In continuing on with my goal of having a smoothie every day for breakfast, I am always thinking about different combinations. One ingredient that I have not touched yet is ginger. Why? Mostly because I am not a big fan of ginger, but I know lots of other people love ginger!
The main reason I wanted to give a ginger a try in a smoothie is because of its digestive benefits. According to an excerpt on www.livestrong.com:
Ginger contains two constituents – gingerol and shogaol – which are thought to help stimulate your body’s flow of digestive juices such as saliva, gastric secretions and bile, according to Memorial Sloan-Kettering Cancer Center online. Ginger has been shown in some cases to help improve appetite and reduce digestive problems such as colic, diarrhea, intestinal spasms, gas and indigestion. But one of ginger’s most well-researched benefits is its ability to reduce nausea and vomiting. Ginger may also help increase muscle tone around the intestines and aid the stomach in moving food down the digestive tract. Additionally, ginger may help reduce nausea by interfering with serotonin receptors, which are responsible for sending “vomit” signals to the brain.

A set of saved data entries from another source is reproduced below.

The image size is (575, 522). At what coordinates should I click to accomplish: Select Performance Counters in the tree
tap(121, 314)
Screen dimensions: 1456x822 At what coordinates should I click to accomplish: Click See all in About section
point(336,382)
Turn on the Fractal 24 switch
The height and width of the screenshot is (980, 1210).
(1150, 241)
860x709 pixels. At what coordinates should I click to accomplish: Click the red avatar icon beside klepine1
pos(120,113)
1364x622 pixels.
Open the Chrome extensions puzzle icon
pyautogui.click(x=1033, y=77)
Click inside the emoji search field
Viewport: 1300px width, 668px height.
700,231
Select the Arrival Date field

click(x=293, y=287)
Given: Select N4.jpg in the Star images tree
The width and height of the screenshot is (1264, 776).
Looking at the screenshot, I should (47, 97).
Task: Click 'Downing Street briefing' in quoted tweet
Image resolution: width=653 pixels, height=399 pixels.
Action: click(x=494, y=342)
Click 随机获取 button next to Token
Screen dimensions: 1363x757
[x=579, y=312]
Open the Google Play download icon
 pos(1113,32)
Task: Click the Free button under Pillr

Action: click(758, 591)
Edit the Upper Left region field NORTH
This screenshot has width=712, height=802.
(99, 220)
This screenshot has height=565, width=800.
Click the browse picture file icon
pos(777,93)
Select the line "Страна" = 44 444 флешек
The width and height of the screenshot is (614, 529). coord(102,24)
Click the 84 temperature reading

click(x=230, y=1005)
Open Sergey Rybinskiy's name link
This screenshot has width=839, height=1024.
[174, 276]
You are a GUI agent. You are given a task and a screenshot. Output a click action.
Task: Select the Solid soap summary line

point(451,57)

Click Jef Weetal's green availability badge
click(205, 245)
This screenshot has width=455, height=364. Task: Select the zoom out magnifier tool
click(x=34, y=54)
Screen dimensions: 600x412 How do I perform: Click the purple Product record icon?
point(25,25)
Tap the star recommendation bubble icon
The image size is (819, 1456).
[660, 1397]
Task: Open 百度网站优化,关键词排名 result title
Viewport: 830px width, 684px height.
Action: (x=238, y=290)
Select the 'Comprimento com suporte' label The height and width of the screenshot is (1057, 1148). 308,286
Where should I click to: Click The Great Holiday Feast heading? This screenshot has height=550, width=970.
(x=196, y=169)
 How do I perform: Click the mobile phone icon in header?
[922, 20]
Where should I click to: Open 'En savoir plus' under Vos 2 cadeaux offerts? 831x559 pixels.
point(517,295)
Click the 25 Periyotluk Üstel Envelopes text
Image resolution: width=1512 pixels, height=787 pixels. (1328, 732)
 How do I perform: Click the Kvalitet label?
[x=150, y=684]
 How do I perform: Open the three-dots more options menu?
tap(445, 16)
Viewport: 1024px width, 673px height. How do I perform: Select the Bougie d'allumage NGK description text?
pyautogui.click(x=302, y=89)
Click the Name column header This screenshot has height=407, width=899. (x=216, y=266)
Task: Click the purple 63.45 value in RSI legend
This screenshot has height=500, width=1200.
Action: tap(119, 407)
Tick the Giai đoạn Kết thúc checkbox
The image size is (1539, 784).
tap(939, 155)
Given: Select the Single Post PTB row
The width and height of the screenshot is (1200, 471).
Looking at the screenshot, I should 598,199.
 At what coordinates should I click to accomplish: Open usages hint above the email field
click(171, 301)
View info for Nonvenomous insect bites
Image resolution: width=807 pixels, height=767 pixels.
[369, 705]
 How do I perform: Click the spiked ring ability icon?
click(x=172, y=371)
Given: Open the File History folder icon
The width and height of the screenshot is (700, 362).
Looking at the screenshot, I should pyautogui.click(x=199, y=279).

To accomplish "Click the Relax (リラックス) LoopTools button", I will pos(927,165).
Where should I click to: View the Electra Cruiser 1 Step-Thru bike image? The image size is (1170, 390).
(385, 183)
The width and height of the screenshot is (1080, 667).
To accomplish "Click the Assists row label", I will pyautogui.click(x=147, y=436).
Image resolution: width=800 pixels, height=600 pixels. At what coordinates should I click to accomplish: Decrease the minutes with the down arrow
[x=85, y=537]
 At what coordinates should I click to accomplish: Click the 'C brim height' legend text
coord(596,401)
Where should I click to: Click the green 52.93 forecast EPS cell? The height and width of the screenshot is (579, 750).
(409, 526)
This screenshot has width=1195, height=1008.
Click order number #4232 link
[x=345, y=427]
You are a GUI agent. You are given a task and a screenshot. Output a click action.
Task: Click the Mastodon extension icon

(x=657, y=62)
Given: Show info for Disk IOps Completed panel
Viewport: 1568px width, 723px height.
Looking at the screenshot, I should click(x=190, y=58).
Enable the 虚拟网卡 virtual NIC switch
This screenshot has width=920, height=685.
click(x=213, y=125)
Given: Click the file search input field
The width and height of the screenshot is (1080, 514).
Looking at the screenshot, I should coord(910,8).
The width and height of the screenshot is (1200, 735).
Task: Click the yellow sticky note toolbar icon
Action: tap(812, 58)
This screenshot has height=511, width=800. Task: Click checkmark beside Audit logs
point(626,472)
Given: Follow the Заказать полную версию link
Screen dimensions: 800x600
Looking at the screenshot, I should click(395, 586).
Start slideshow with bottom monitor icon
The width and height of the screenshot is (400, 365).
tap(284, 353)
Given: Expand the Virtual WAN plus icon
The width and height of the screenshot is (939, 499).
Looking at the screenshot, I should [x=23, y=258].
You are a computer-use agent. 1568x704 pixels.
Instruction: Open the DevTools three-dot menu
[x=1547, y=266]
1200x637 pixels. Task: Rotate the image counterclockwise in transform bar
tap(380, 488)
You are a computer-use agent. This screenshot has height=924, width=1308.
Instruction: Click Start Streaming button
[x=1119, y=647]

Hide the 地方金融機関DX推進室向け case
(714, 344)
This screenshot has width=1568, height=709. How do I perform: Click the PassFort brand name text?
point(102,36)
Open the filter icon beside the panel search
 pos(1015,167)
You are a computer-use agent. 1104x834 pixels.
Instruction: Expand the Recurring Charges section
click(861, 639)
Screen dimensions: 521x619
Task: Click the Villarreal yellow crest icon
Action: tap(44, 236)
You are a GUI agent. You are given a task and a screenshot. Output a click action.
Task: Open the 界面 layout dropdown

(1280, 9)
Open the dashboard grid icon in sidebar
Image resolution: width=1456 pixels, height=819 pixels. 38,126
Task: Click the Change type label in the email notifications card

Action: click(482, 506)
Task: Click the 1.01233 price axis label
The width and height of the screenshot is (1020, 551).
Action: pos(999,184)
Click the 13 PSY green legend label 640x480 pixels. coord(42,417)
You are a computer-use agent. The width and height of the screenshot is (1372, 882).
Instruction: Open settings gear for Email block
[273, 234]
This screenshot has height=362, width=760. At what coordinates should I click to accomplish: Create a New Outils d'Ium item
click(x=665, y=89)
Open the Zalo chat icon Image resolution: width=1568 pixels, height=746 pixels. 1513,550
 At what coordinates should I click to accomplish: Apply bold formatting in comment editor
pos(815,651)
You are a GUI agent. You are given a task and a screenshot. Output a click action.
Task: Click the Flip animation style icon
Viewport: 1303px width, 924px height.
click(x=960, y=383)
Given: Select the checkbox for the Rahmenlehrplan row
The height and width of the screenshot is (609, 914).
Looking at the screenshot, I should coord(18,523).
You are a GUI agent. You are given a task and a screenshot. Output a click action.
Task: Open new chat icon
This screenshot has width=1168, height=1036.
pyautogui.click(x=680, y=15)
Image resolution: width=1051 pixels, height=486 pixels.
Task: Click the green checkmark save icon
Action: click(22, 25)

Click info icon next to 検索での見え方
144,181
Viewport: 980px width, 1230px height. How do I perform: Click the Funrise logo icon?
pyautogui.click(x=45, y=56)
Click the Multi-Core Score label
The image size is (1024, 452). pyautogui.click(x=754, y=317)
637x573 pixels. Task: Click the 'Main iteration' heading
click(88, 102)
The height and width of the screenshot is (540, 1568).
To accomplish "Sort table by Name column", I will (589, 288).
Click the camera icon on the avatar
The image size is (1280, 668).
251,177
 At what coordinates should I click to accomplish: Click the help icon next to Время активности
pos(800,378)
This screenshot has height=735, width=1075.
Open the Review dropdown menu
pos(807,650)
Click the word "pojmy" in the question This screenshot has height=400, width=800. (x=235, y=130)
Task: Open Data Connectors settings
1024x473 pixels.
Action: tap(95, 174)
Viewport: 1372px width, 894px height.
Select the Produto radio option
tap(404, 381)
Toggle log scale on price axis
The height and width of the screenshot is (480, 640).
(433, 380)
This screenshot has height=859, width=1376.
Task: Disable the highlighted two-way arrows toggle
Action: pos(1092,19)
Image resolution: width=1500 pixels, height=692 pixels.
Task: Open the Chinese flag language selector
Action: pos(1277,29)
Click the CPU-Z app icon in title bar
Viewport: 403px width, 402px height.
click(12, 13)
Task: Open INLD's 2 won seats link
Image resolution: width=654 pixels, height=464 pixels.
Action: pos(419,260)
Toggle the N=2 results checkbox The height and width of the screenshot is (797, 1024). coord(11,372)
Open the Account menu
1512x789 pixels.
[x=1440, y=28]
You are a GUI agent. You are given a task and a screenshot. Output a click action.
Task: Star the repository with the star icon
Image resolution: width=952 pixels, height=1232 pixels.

So, keeping the health benefits in mind I created this smoothie. If you need a breakfast to calm down some tummy troubles, give this smoothie a try! Even though ginger is not my favorite, this drink was delicious!
- 1 C Mango, frozen
- 1 Banana, frozen
- 1 C Pineapple, frozen
- 2 Oranges, juice
- 1 Lemon, juice
- 1 tsp Crystallized Ginger
- 1 tsp Agave Nectar
- 1 C Kale
- 1 C Carrot Juice
- 1/2 C Greek Yogurt, plain (omit for Paleo diet)
- Add ingredients to blender and mix until smooth.
- If the smoothie is too thick, add an additional tablespoon of water or juice until desired consistency. If too thin, add an additional 1/2 cup of frozen fruit.
- This smoothie was created as a meal replacement (makes 1 - 32 ounce serving). If you are looking for a smaller portion cut the ingredients in half.